>> BEGIN

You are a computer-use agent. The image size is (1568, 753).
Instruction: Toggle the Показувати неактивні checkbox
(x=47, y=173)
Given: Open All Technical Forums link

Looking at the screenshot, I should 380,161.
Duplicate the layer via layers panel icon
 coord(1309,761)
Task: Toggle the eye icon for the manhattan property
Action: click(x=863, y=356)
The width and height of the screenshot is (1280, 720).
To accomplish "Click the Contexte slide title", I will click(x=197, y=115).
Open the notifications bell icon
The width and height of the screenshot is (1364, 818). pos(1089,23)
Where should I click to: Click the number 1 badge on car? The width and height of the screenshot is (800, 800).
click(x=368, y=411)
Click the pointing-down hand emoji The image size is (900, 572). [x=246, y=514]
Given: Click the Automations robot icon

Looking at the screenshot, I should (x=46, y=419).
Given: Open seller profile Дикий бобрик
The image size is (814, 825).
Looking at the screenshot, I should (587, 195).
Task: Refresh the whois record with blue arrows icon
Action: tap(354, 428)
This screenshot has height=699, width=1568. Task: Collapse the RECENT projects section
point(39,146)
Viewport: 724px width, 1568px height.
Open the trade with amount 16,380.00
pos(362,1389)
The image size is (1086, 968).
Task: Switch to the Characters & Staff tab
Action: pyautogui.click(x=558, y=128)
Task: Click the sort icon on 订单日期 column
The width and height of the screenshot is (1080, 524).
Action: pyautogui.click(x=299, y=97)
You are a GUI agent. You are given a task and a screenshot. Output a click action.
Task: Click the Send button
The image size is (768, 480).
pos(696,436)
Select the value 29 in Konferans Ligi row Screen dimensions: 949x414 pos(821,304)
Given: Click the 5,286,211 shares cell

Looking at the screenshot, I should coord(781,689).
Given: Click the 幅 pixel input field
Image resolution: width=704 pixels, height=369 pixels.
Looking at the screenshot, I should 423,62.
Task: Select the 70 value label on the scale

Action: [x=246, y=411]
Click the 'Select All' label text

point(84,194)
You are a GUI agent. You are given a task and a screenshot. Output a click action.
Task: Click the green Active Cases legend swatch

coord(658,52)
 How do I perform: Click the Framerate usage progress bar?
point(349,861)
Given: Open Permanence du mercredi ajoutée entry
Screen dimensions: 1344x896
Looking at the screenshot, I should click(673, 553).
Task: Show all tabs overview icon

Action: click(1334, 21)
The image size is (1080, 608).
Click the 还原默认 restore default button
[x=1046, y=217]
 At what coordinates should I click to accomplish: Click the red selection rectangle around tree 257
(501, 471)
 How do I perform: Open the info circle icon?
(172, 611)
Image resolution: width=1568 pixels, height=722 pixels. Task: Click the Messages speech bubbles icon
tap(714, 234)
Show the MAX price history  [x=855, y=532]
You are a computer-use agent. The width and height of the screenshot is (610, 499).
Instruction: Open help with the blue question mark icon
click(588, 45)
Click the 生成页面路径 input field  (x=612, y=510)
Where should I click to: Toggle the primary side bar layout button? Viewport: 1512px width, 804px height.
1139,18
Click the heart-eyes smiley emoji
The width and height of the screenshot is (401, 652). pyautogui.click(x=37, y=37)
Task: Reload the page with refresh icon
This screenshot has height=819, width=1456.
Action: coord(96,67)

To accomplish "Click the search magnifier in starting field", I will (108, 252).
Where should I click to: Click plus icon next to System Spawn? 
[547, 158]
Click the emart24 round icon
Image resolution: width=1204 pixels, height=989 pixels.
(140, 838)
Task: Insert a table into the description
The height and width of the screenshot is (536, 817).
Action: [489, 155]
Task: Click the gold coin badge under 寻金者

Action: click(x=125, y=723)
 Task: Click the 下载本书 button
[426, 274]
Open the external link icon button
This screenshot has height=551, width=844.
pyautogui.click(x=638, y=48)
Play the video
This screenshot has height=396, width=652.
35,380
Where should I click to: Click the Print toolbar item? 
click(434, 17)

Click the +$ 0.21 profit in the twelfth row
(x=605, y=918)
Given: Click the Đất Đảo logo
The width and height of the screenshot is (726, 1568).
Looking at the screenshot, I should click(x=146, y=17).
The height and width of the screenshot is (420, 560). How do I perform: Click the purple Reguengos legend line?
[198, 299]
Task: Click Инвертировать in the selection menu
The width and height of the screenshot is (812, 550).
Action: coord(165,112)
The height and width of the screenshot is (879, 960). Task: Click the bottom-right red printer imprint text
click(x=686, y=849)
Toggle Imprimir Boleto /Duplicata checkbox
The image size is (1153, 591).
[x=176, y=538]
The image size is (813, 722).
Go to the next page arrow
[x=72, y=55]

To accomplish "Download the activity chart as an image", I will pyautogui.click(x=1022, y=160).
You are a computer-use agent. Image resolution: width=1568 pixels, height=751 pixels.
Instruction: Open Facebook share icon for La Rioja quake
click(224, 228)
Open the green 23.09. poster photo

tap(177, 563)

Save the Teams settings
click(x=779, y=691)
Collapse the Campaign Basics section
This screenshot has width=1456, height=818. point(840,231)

>> END

### CHALLENGE
Write out the listing again, substituting "Teams preferences" for "Teams settings" and leaving all else unchanged.

### TASK RESPONSE
You are a computer-use agent. The image size is (1568, 753).
Instruction: Toggle the Показувати неактивні checkbox
(x=47, y=173)
Given: Open All Technical Forums link

Looking at the screenshot, I should 380,161.
Duplicate the layer via layers panel icon
 coord(1309,761)
Task: Toggle the eye icon for the manhattan property
Action: click(x=863, y=356)
The width and height of the screenshot is (1280, 720).
To accomplish "Click the Contexte slide title", I will click(x=197, y=115).
Open the notifications bell icon
The width and height of the screenshot is (1364, 818). pos(1089,23)
Where should I click to: Click the number 1 badge on car? The width and height of the screenshot is (800, 800).
click(x=368, y=411)
Click the pointing-down hand emoji The image size is (900, 572). [x=246, y=514]
Given: Click the Automations robot icon

Looking at the screenshot, I should (x=46, y=419).
Given: Open seller profile Дикий бобрик
The image size is (814, 825).
Looking at the screenshot, I should (587, 195).
Task: Refresh the whois record with blue arrows icon
Action: tap(354, 428)
This screenshot has height=699, width=1568. Task: Collapse the RECENT projects section
point(39,146)
Viewport: 724px width, 1568px height.
Open the trade with amount 16,380.00
pos(362,1389)
The image size is (1086, 968).
Task: Switch to the Characters & Staff tab
Action: pyautogui.click(x=558, y=128)
Task: Click the sort icon on 订单日期 column
The width and height of the screenshot is (1080, 524).
Action: pyautogui.click(x=299, y=97)
You are a GUI agent. You are given a task and a screenshot. Output a click action.
Task: Click the Send button
The image size is (768, 480).
pos(696,436)
Select the value 29 in Konferans Ligi row Screen dimensions: 949x414 pos(821,304)
Given: Click the 5,286,211 shares cell

Looking at the screenshot, I should coord(781,689).
Given: Click the 幅 pixel input field
Image resolution: width=704 pixels, height=369 pixels.
Looking at the screenshot, I should 423,62.
Task: Select the 70 value label on the scale

Action: [x=246, y=411]
Click the 'Select All' label text

point(84,194)
You are a GUI agent. You are given a task and a screenshot. Output a click action.
Task: Click the green Active Cases legend swatch

coord(658,52)
 How do I perform: Click the Framerate usage progress bar?
point(349,861)
Given: Open Permanence du mercredi ajoutée entry
Screen dimensions: 1344x896
Looking at the screenshot, I should click(673, 553).
Task: Show all tabs overview icon

Action: click(1334, 21)
The image size is (1080, 608).
Click the 还原默认 restore default button
[x=1046, y=217]
 At what coordinates should I click to accomplish: Click the red selection rectangle around tree 257
(501, 471)
 How do I perform: Open the info circle icon?
(172, 611)
Image resolution: width=1568 pixels, height=722 pixels. Task: Click the Messages speech bubbles icon
tap(714, 234)
Show the MAX price history  [x=855, y=532]
You are a computer-use agent. The width and height of the screenshot is (610, 499).
Instruction: Open help with the blue question mark icon
click(588, 45)
Click the 生成页面路径 input field  (x=612, y=510)
Where should I click to: Toggle the primary side bar layout button? Viewport: 1512px width, 804px height.
1139,18
Click the heart-eyes smiley emoji
The width and height of the screenshot is (401, 652). pyautogui.click(x=37, y=37)
Task: Reload the page with refresh icon
This screenshot has height=819, width=1456.
Action: coord(96,67)

To accomplish "Click the search magnifier in starting field", I will (108, 252).
Where should I click to: Click plus icon next to System Spawn? 
[547, 158]
Click the emart24 round icon
Image resolution: width=1204 pixels, height=989 pixels.
(140, 838)
Task: Insert a table into the description
The height and width of the screenshot is (536, 817).
Action: [489, 155]
Task: Click the gold coin badge under 寻金者

Action: click(x=125, y=723)
 Task: Click the 下载本书 button
[426, 274]
Open the external link icon button
This screenshot has height=551, width=844.
pyautogui.click(x=638, y=48)
Play the video
This screenshot has height=396, width=652.
35,380
Where should I click to: Click the Print toolbar item? 
click(434, 17)

Click the +$ 0.21 profit in the twelfth row
(x=605, y=918)
Given: Click the Đất Đảo logo
The width and height of the screenshot is (726, 1568).
Looking at the screenshot, I should click(x=146, y=17).
The height and width of the screenshot is (420, 560). How do I perform: Click the purple Reguengos legend line?
[198, 299]
Task: Click Инвертировать in the selection menu
The width and height of the screenshot is (812, 550).
Action: coord(165,112)
The height and width of the screenshot is (879, 960). Task: Click the bottom-right red printer imprint text
click(x=686, y=849)
Toggle Imprimir Boleto /Duplicata checkbox
The image size is (1153, 591).
[x=176, y=538]
The image size is (813, 722).
Go to the next page arrow
[x=72, y=55]

To accomplish "Download the activity chart as an image", I will pyautogui.click(x=1022, y=160).
You are a computer-use agent. Image resolution: width=1568 pixels, height=751 pixels.
Instruction: Open Facebook share icon for La Rioja quake
click(224, 228)
Open the green 23.09. poster photo

tap(177, 563)

Save the Teams preferences
click(x=779, y=691)
Collapse the Campaign Basics section
This screenshot has width=1456, height=818. point(840,231)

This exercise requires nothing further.